Moderately dense lymphoplasmacytic lobular panniculitis with septal thickening (H and E, ×10)

Figure 3

Fat lobules showing patchy infiltration and signs of coagulative fat necrosis with microcyst formation (H and E, ×10)

Figure 4

(a and b) Lesions healed with atrophy after treatment

Discussion

Kaposi first described subcutaneous nodules in LE in 1883 but the term “LE profundus” first used by Irgang in 1940.[3] LEP is unusual but distinct clinical variety of LE, commonly present in the third to sixth decades of life with a female: male ratio of 2:1. The typical lesions are multiple indurated nodules or plaques involving the arms, face, buttocks, legs, chest, and less frequently the abdomen, back and neck, and breast. The lesions heal leaving depressed atrophic scars.[4] The histopathology is sufficiently characteristic to establish the diagnosis in the absence of other cutaneous or systemic lesions of LE.[3] Histopathologically, LEP is classified as a lobular panniculitis.

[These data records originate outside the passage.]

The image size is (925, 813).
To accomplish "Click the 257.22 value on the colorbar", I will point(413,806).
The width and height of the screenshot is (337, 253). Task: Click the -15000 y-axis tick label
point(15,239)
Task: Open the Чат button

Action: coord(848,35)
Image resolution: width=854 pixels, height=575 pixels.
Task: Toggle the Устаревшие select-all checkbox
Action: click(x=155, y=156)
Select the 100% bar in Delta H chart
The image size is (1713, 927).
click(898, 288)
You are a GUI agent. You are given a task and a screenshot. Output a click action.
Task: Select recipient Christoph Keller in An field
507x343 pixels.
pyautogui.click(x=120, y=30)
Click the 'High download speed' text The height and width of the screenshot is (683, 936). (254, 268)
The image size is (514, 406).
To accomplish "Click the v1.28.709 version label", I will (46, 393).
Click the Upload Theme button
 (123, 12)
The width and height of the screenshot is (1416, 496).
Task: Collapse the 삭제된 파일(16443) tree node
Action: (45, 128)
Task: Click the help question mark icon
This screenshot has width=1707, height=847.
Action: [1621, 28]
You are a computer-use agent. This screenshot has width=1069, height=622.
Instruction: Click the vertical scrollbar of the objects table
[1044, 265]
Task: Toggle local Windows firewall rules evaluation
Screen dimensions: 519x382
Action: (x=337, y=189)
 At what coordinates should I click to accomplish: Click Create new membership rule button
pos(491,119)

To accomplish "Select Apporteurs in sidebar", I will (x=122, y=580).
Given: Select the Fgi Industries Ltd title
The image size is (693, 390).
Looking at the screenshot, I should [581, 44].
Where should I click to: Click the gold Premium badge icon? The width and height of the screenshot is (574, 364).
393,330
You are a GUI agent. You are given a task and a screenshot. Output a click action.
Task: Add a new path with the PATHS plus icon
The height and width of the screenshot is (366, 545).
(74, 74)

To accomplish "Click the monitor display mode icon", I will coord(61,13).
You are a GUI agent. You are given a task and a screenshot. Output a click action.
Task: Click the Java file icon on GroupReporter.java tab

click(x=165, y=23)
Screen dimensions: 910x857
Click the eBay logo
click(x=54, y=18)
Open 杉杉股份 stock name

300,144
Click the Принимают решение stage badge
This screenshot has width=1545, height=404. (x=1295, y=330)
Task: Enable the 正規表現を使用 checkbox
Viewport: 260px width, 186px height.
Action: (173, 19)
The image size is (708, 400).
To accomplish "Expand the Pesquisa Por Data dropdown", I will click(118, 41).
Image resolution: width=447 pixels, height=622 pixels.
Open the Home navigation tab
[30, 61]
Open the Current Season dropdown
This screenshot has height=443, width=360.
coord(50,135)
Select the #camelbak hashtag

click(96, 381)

However, it is frequently accompanied by septal involvement; and therefore, termed as “mixed panniculitis.”[5] Lupus panniculitis is often difficult to diagnose as other form of panniculitis may present similarly. The differential diagnoses of LEP include panniculitis due to other connective tissue disorders like dermatomyositis or scleredema and Weber-Christian panniculitis or Jessner's lymphocytic infiltration, lyrnphocytoma cults, and sarcoidosis. LEP may develop in association with DLE or SLE or may occur as an isolated phenomenon.[2] Raksha Patel et al. reported a case of lupus panniculitis as an initial manifestation of SLE. Aggarwal et al. reported a case of LEP with associated mastitis but without any lesions of DLE or SLE.[4] We found only three cases of LEP in pregnancy even after extensive Medline-based literature search.[678] Nitta reported a case of lupus panniculitis associated with neonatal LE.[6] Grob et al. reported a case of Fibrosing LE panniculitis in a pregnant woman with anti-RO/SSA antibodies in mother and child.[8] Treatment of LEP is challenging as it has a chronic and relapsing course. Anti-malarials are the mainstay of treatment. Intralesional injections of triamcinolone (5 mg/mL) may be helpful.[3] Systemic steroids are generally not recommended for lupus panniculitis unless it is indicated for other manifestations of SLE. It is generally reserved for widespread and resistant lesions.[9] As anti-malarials are contraindicated in pregnancy, our patient was treated with steroids and responded well.

Financial support and sponsorship

Nil.

Conflicts of interest

There are no conflicts of interest.

What is new?

Very few cases of LEP with pregnancy have been reported in the literature. We reported an isolated case of LEP with pregnancy which responded well to oral steroids.